Records for the task -
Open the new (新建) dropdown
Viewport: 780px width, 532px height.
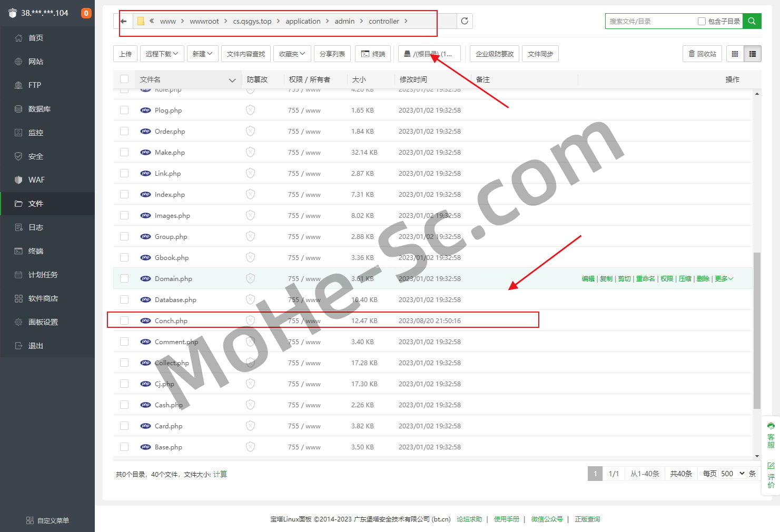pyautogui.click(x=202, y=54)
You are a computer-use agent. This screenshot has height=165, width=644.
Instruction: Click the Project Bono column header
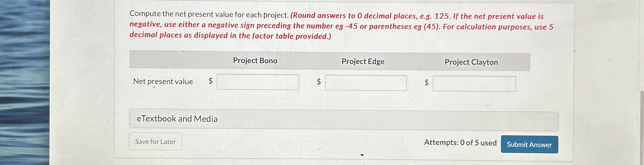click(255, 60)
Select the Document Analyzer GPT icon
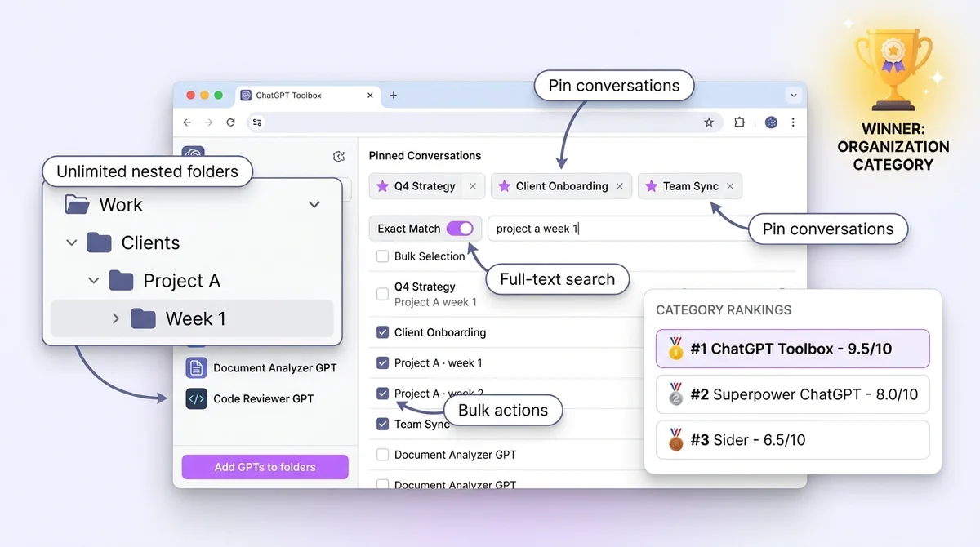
---
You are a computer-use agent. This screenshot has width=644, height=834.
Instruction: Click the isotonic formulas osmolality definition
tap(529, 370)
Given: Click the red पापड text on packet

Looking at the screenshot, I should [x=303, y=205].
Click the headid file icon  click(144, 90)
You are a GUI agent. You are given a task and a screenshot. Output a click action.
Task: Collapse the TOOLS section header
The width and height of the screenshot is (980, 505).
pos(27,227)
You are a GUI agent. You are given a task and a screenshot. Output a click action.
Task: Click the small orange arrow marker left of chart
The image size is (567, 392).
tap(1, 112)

What is expected -
Check each line above for the string "computer" and return those that contain it.

Response to the task -
You are a computer-use agent. This screenshot has height=165, width=644.
You are a computer-use agent. This screenshot has width=644, height=834.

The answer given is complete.